Extract the entries in their exact form.

----

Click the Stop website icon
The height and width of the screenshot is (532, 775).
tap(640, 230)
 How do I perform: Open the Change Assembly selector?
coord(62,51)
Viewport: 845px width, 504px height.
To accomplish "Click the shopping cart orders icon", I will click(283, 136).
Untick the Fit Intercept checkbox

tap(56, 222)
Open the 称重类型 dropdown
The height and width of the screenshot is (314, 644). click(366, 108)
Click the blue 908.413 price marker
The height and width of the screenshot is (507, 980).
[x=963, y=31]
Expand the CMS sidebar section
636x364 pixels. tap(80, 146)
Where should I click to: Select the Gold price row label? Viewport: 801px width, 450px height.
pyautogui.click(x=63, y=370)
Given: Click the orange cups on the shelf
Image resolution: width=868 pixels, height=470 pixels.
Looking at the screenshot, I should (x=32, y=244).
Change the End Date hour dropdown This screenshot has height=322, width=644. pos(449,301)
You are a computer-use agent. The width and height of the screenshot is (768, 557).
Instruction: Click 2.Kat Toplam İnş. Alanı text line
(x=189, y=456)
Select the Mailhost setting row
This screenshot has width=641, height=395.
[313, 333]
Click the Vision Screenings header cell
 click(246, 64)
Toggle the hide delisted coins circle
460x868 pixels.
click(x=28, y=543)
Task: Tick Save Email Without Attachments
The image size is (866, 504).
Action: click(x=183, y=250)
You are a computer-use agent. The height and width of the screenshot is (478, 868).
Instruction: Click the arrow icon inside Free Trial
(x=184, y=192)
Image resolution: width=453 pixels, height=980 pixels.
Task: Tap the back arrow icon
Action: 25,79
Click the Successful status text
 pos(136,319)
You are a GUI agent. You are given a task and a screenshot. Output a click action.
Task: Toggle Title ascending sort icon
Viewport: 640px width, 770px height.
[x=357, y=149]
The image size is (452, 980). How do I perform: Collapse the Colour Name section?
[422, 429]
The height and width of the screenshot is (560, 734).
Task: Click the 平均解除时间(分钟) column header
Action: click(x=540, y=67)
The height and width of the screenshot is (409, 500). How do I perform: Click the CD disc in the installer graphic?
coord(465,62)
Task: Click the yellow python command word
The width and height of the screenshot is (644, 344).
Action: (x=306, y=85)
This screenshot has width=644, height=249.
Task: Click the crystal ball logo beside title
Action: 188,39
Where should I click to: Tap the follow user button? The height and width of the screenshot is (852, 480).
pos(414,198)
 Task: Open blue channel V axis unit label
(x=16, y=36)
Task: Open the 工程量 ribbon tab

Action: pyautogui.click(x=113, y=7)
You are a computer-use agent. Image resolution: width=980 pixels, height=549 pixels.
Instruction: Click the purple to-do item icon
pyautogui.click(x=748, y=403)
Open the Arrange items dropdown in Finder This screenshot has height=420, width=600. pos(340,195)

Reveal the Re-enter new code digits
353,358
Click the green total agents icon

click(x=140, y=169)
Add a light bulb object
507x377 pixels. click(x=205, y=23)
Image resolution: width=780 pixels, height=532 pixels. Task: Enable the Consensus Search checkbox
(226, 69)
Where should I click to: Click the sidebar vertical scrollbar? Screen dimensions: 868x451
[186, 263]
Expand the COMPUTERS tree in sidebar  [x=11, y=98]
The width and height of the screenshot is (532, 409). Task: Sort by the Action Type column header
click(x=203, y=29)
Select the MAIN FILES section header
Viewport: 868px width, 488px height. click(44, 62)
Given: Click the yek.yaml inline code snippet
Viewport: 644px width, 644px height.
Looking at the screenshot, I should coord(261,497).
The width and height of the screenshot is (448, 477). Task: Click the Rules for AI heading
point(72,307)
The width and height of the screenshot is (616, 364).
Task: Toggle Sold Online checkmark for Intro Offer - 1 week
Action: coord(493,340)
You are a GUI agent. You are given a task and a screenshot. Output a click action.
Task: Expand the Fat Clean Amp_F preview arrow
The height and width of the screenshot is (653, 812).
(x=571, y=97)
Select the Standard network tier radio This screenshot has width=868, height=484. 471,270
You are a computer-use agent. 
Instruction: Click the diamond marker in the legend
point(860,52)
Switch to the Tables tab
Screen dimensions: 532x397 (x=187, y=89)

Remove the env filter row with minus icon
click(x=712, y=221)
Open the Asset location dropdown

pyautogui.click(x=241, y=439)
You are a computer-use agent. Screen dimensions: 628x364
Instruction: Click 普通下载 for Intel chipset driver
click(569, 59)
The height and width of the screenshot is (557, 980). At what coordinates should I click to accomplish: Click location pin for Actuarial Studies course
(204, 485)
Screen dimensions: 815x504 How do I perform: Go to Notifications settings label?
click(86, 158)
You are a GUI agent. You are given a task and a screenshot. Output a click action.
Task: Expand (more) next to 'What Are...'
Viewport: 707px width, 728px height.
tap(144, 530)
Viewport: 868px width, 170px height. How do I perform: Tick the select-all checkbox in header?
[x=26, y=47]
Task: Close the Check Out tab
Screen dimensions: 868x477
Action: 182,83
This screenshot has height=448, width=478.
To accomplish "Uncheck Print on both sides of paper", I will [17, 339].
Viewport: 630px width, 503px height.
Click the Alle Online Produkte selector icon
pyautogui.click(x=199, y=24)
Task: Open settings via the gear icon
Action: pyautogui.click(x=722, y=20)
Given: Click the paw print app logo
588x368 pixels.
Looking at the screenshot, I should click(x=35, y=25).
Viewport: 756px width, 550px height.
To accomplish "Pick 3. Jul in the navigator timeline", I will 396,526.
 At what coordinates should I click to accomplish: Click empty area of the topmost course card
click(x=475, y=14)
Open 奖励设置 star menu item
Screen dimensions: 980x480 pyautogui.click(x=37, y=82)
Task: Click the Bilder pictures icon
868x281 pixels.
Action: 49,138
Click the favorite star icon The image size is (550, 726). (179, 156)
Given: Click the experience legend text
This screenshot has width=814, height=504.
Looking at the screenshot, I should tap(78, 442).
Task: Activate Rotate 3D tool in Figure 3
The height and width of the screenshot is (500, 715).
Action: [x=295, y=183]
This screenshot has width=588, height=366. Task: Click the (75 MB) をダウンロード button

----

REPLY
Click the Stop website icon
The height and width of the screenshot is (532, 775).
tap(640, 230)
 How do I perform: Open the Change Assembly selector?
coord(62,51)
Viewport: 845px width, 504px height.
To accomplish "Click the shopping cart orders icon", I will click(283, 136).
Untick the Fit Intercept checkbox

tap(56, 222)
Open the 称重类型 dropdown
The height and width of the screenshot is (314, 644). click(366, 108)
Click the blue 908.413 price marker
The height and width of the screenshot is (507, 980).
[x=963, y=31]
Expand the CMS sidebar section
636x364 pixels. tap(80, 146)
Where should I click to: Select the Gold price row label? Viewport: 801px width, 450px height.
pyautogui.click(x=63, y=370)
Given: Click the orange cups on the shelf
Image resolution: width=868 pixels, height=470 pixels.
Looking at the screenshot, I should (x=32, y=244).
Change the End Date hour dropdown This screenshot has height=322, width=644. pos(449,301)
You are a computer-use agent. The width and height of the screenshot is (768, 557).
Instruction: Click 2.Kat Toplam İnş. Alanı text line
(x=189, y=456)
Select the Mailhost setting row
This screenshot has width=641, height=395.
[313, 333]
Click the Vision Screenings header cell
 click(246, 64)
Toggle the hide delisted coins circle
460x868 pixels.
click(x=28, y=543)
Task: Tick Save Email Without Attachments
The image size is (866, 504).
Action: click(x=183, y=250)
You are a computer-use agent. The height and width of the screenshot is (478, 868).
Instruction: Click the arrow icon inside Free Trial
(x=184, y=192)
Image resolution: width=453 pixels, height=980 pixels.
Task: Tap the back arrow icon
Action: 25,79
Click the Successful status text
 pos(136,319)
You are a GUI agent. You are given a task and a screenshot. Output a click action.
Task: Toggle Title ascending sort icon
Viewport: 640px width, 770px height.
[x=357, y=149]
The image size is (452, 980). How do I perform: Collapse the Colour Name section?
[422, 429]
The height and width of the screenshot is (560, 734).
Task: Click the 平均解除时间(分钟) column header
Action: click(x=540, y=67)
The height and width of the screenshot is (409, 500). How do I perform: Click the CD disc in the installer graphic?
coord(465,62)
Task: Click the yellow python command word
The width and height of the screenshot is (644, 344).
Action: (x=306, y=85)
This screenshot has width=644, height=249.
Task: Click the crystal ball logo beside title
Action: 188,39
Where should I click to: Tap the follow user button? The height and width of the screenshot is (852, 480).
pos(414,198)
 Task: Open blue channel V axis unit label
(x=16, y=36)
Task: Open the 工程量 ribbon tab

Action: pyautogui.click(x=113, y=7)
You are a computer-use agent. Image resolution: width=980 pixels, height=549 pixels.
Instruction: Click the purple to-do item icon
pyautogui.click(x=748, y=403)
Open the Arrange items dropdown in Finder This screenshot has height=420, width=600. pos(340,195)

Reveal the Re-enter new code digits
353,358
Click the green total agents icon

click(x=140, y=169)
Add a light bulb object
507x377 pixels. click(x=205, y=23)
Image resolution: width=780 pixels, height=532 pixels. Task: Enable the Consensus Search checkbox
(226, 69)
Where should I click to: Click the sidebar vertical scrollbar? Screen dimensions: 868x451
[186, 263]
Expand the COMPUTERS tree in sidebar  [x=11, y=98]
The width and height of the screenshot is (532, 409). Task: Sort by the Action Type column header
click(x=203, y=29)
Select the MAIN FILES section header
Viewport: 868px width, 488px height. click(44, 62)
Given: Click the yek.yaml inline code snippet
Viewport: 644px width, 644px height.
Looking at the screenshot, I should coord(261,497).
The width and height of the screenshot is (448, 477). Task: Click the Rules for AI heading
point(72,307)
The width and height of the screenshot is (616, 364).
Task: Toggle Sold Online checkmark for Intro Offer - 1 week
Action: coord(493,340)
You are a GUI agent. You are given a task and a screenshot. Output a click action.
Task: Expand the Fat Clean Amp_F preview arrow
The height and width of the screenshot is (653, 812).
(x=571, y=97)
Select the Standard network tier radio This screenshot has width=868, height=484. 471,270
You are a computer-use agent. 
Instruction: Click the diamond marker in the legend
point(860,52)
Switch to the Tables tab
Screen dimensions: 532x397 (x=187, y=89)

Remove the env filter row with minus icon
click(x=712, y=221)
Open the Asset location dropdown

pyautogui.click(x=241, y=439)
You are a computer-use agent. Screen dimensions: 628x364
Instruction: Click 普通下载 for Intel chipset driver
click(569, 59)
The height and width of the screenshot is (557, 980). At what coordinates should I click to accomplish: Click location pin for Actuarial Studies course
(204, 485)
Screen dimensions: 815x504 How do I perform: Go to Notifications settings label?
click(86, 158)
You are a GUI agent. You are given a task and a screenshot. Output a click action.
Task: Expand (more) next to 'What Are...'
Viewport: 707px width, 728px height.
tap(144, 530)
Viewport: 868px width, 170px height. How do I perform: Tick the select-all checkbox in header?
[x=26, y=47]
Task: Close the Check Out tab
Screen dimensions: 868x477
Action: 182,83
This screenshot has height=448, width=478.
To accomplish "Uncheck Print on both sides of paper", I will [17, 339].
Viewport: 630px width, 503px height.
Click the Alle Online Produkte selector icon
pyautogui.click(x=199, y=24)
Task: Open settings via the gear icon
Action: pyautogui.click(x=722, y=20)
Given: Click the paw print app logo
588x368 pixels.
Looking at the screenshot, I should click(x=35, y=25).
Viewport: 756px width, 550px height.
To accomplish "Pick 3. Jul in the navigator timeline", I will 396,526.
 At what coordinates should I click to accomplish: Click empty area of the topmost course card
click(x=475, y=14)
Open 奖励设置 star menu item
Screen dimensions: 980x480 pyautogui.click(x=37, y=82)
Task: Click the Bilder pictures icon
868x281 pixels.
Action: 49,138
Click the favorite star icon The image size is (550, 726). (179, 156)
Given: Click the experience legend text
This screenshot has width=814, height=504.
Looking at the screenshot, I should tap(78, 442).
Task: Activate Rotate 3D tool in Figure 3
The height and width of the screenshot is (500, 715).
Action: [x=295, y=183]
This screenshot has width=588, height=366. Task: Click the (75 MB) をダウンロード button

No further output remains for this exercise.